A good night’s sleep may help with various concerns, but a new study reveals that getting enough sleep may also lessen your vulnerability to sickness.
Researchers recruited medical students from the University of Bergen to distribute short questionnaires to patients on recent illnesses and sleep quality. They found that individuals with chronic sleep problems were more likely to report requiring antibiotics and having recently had an illness and to report sleeping too much or too little. “Most previous observational studies have looked at the association between sleep and infection in a sample of the general population,” said Dr Ingeborg Forthun, corresponding author of the study published in Frontiers in Psychiatry. “We wanted to assess this association among patients in primary care, where we know that the prevalence of sleep problems is much higher than in the population at large.”
Existing evidence suggests that sleep disturbances increase the risk of infection. In prior research, those intentionally infected with rhinovirus who reported adequate sleep were less likely to get a cold. Sleep disturbances are common and treatable. If a relationship between illness and its underlying mechanism can be established, it can reduce antibiotic usage and protect patients from infections before they occur.
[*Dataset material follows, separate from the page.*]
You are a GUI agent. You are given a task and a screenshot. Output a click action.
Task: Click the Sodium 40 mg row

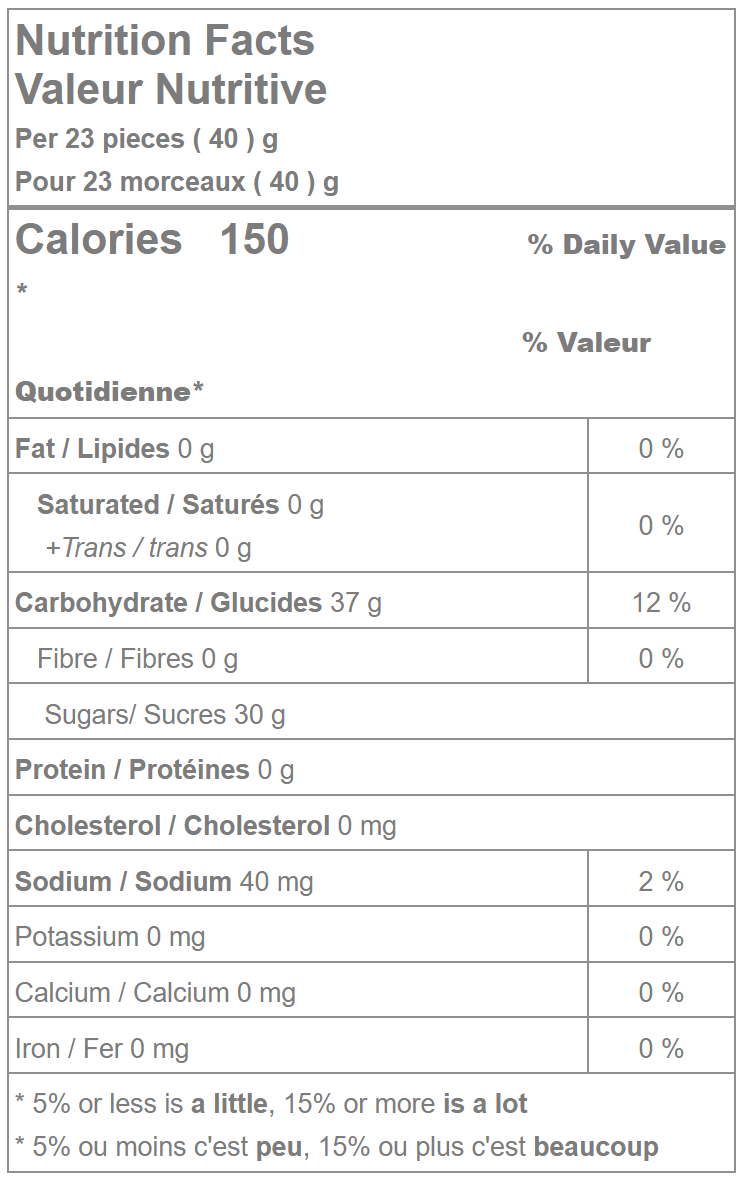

Yet experimental research can’t duplicate real-life settings.
Forthun and her colleagues provided medical students with a questionnaire and urged them to distribute it to patients in the waiting rooms of the general practitioners’ offices where the students were employed. One thousand eight hundred forty-eight surveys were collected across Norway. People were asked to describe their sleep quality, including how long they generally slept, how well they felt they slept when they preferred to sleep, and if they had had any illnesses or had taken antibiotics during the preceding three months. In addition, the survey included a scale for identifying instances of chronic insomnia disorder.
The scientists found that patients who reported sleeping less than six hours a night were 27 per cent more likely to report an infection, while patients sleeping more than nine hours were 44 per cent more likely to register one. Less than six hours of sleep, or chronic insomnia, also raised the risk of needing an antibiotic to overcome an infection.
“The higher risk of reporting an infection among patients who reported short or long sleep duration is not that surprising as we know that having an infection can cause both poor sleep and sleepiness,” said Forthun. “But the higher risk of an infection among those with a chronic insomnia disorder indicates that the direction of this relationship also goes in the other direction; poor sleep can make you more susceptible to an infection.”
Although there was some potential for bias in the sense that people’s recall of sleep or recent health issues is not necessarily perfect, and no clinical information was collected from the doctors who subsequently saw the patients, the study design allowed for the collection of data from a large study group experiencing real-world conditions.
“We don’t know why the patients visited their GPs, and it could be that an underlying health problem affects both the risk of poor sleep and infection, but we don’t think this can fully explain our results,” said Forthun.
She continued: “Insomnia is very common among patients in primary care but found to be under-recognized by general practitioners. Increased awareness of the importance of sleep, not only for general well-being but also for patients’ health, is needed among patients and general practitioners.”